> **Task details**
Your result will be the set of lines with "list", copied from the material below.

> **Entries provided**

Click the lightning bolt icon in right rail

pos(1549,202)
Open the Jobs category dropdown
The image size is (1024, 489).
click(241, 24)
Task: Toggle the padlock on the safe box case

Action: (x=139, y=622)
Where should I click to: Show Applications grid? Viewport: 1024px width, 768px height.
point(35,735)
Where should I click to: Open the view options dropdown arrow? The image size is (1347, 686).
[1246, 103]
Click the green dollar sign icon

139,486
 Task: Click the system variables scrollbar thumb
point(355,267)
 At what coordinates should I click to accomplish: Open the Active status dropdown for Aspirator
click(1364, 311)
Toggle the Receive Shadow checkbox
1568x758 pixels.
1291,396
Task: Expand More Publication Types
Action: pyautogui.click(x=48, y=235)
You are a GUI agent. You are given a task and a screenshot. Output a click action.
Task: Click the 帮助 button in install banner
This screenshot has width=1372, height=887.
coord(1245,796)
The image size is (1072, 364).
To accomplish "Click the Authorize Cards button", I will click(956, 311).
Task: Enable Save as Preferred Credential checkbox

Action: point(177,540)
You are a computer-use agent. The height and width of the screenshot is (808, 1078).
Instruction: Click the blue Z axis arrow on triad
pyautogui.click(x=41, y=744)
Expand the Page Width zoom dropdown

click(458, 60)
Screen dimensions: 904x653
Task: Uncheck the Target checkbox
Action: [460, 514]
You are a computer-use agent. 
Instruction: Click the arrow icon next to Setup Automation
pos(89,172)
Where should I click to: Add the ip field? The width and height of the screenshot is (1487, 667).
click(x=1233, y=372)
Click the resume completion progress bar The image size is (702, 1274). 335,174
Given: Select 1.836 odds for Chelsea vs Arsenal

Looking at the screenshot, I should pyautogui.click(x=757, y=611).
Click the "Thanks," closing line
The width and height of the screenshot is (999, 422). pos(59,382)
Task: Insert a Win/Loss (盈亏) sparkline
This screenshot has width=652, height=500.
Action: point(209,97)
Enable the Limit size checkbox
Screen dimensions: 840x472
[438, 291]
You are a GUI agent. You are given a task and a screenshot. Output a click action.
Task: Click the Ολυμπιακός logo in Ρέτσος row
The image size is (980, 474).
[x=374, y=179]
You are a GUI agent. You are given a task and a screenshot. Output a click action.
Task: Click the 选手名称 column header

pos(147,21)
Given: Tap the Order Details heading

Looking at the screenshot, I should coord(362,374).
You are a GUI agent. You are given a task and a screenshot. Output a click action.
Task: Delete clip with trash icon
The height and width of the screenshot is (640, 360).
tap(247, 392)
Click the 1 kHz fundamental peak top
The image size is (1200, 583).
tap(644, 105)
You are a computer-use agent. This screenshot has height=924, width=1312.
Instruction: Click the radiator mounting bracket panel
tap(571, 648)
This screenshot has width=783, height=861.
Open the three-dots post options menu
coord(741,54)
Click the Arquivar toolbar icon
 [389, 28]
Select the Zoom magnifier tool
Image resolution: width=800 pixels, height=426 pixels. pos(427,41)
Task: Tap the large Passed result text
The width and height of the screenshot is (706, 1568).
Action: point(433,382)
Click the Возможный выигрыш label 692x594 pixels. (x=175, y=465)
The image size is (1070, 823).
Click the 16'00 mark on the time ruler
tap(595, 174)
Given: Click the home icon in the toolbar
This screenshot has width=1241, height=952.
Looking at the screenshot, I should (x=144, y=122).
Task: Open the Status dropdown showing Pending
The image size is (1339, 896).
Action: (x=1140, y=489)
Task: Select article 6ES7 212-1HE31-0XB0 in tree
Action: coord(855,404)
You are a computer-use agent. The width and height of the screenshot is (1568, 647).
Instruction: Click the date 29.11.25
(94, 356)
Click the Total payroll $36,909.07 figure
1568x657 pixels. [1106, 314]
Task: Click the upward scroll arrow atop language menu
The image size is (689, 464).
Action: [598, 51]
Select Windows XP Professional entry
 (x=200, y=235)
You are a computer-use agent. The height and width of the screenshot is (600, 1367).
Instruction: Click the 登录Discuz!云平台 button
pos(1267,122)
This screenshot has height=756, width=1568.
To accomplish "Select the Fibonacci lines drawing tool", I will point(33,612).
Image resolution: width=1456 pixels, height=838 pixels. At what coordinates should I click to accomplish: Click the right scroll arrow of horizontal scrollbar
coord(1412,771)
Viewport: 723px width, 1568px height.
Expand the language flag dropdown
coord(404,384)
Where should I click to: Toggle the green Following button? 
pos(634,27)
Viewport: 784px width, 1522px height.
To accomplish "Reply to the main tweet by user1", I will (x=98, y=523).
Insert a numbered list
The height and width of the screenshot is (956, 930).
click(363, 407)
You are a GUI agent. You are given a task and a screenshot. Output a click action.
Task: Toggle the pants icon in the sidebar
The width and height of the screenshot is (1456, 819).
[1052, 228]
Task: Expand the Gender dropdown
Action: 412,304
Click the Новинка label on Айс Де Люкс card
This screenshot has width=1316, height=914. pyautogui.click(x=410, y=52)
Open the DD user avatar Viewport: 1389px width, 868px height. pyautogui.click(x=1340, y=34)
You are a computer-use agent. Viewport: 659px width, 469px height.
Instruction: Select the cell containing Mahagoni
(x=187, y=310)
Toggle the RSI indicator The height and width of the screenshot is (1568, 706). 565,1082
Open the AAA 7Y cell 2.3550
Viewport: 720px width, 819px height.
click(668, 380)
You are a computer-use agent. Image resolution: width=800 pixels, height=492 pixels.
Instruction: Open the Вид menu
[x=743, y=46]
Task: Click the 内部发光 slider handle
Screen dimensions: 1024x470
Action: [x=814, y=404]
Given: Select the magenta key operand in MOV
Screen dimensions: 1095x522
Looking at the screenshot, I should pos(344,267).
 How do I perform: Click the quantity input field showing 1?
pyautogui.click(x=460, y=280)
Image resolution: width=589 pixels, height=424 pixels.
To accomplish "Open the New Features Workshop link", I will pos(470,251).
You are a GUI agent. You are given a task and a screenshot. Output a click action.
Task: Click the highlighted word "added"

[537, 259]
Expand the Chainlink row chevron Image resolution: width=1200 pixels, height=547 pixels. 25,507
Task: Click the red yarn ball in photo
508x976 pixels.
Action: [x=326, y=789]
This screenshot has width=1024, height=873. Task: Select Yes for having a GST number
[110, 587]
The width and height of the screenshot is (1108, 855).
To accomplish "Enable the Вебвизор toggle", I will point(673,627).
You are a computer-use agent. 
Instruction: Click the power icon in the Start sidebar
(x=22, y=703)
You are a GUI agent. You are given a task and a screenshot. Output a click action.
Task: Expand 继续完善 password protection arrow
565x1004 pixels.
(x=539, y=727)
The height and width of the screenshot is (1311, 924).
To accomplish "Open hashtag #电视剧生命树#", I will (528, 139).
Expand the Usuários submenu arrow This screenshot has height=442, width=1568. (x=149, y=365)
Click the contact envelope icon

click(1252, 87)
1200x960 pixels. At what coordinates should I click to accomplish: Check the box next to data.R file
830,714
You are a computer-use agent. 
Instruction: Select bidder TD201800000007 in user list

> **Output of the task**
Insert a numbered list
Instruction: Select bidder TD201800000007 in user list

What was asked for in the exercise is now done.